Hepatitis C is a blood borne virus. That means it is spread when blood with hepatitis C comes into contact with your blood. Hepatitis C is a virus that causes inflammation of your liver, can lead to scarring and stop the liver from working properly. Once your liver has been damaged, you are more likely to get liver cancer or liver failure.  


Hep C is deadly serious and if left untreated it can kill.


The good news is that hep C is now curable! The new treatments have a 98% success rate, have few side effects and you don’t need to stop using to get treated.

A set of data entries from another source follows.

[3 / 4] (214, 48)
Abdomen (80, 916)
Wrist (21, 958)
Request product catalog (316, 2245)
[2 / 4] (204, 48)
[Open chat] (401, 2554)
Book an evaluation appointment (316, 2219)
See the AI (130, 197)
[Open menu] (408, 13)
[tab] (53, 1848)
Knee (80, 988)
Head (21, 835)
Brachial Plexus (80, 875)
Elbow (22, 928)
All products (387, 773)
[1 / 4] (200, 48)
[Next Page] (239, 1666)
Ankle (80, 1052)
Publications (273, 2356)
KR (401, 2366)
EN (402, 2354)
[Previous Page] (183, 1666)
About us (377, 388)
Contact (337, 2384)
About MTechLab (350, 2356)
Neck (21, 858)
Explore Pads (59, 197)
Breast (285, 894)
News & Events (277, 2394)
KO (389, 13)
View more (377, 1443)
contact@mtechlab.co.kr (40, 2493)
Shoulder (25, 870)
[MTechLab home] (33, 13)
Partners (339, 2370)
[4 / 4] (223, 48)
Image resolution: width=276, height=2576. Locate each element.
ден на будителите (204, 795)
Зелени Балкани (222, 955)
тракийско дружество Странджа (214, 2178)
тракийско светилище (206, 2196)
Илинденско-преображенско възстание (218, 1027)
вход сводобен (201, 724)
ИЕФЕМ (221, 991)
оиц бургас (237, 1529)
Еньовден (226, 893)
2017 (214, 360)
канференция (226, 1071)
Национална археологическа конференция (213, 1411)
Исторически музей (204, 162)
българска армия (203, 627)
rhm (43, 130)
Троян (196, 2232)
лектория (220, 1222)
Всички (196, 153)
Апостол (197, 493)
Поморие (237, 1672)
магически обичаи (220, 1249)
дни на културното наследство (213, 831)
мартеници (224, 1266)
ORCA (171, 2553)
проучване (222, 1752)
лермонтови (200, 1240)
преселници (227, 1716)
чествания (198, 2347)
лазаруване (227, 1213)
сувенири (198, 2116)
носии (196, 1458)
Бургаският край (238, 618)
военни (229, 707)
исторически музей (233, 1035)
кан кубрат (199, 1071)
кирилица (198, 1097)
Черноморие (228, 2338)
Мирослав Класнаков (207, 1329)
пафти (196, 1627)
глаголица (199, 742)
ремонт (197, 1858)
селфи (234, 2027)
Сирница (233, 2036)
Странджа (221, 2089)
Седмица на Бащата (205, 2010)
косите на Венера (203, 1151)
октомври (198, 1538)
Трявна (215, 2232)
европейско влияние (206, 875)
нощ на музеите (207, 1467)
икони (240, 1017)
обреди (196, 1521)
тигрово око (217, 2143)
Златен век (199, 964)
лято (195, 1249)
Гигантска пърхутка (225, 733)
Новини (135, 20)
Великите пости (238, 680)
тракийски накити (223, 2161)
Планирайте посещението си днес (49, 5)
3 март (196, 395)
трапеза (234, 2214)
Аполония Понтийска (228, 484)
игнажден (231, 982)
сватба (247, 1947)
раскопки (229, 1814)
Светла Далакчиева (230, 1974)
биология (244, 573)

There’s a really good reason to want to keep your liver healthy and functioning – it is one of your largest organs and has a lot of important roles that keeps your body working. It digests food, stores energy, controls bleeding, fights infection, controls your blood sugar, and removes waste from your body. You cannot live without a liver.

It can be pretty hard to know if you have hepatitis C,  the only way to know is to get tested.  A lot of us  don’t have any symptoms at all. You might feel tired and depressed, or just feel sick. Often the virus is symptomless. It might just feel like a come down or withdrawal. You’d never even know it was from Hep C without getting tested. Some of the most common symptoms are:

  • Feeling tired (fatigue )
  • Pain in your joints
  • Losing your appetite
  • Nausea
  • Stomach pain

Even if you don’t have any of these symptoms, you should still get a test. We know that around 2/3’s of our community have come into contact with the Hep C virus so its important to get a test, just in case. 

If you don’t know you have hepatitis C and don’t get treated, the long term effects can be serious. 


There are different levels of liver damage. When your liver first starts scarring, it is called liver fibrosis. You probably won’t even know that there is anything wrong with you. When the scarring gets so bad that your liver doesn’t work properly, it is called cirrhosis.


Cirrhosis can lead to all sorts of other problems. It could cause liver failure, which is when your liver stops working completely and you need a transplant. You are also more likely to get liver cancer.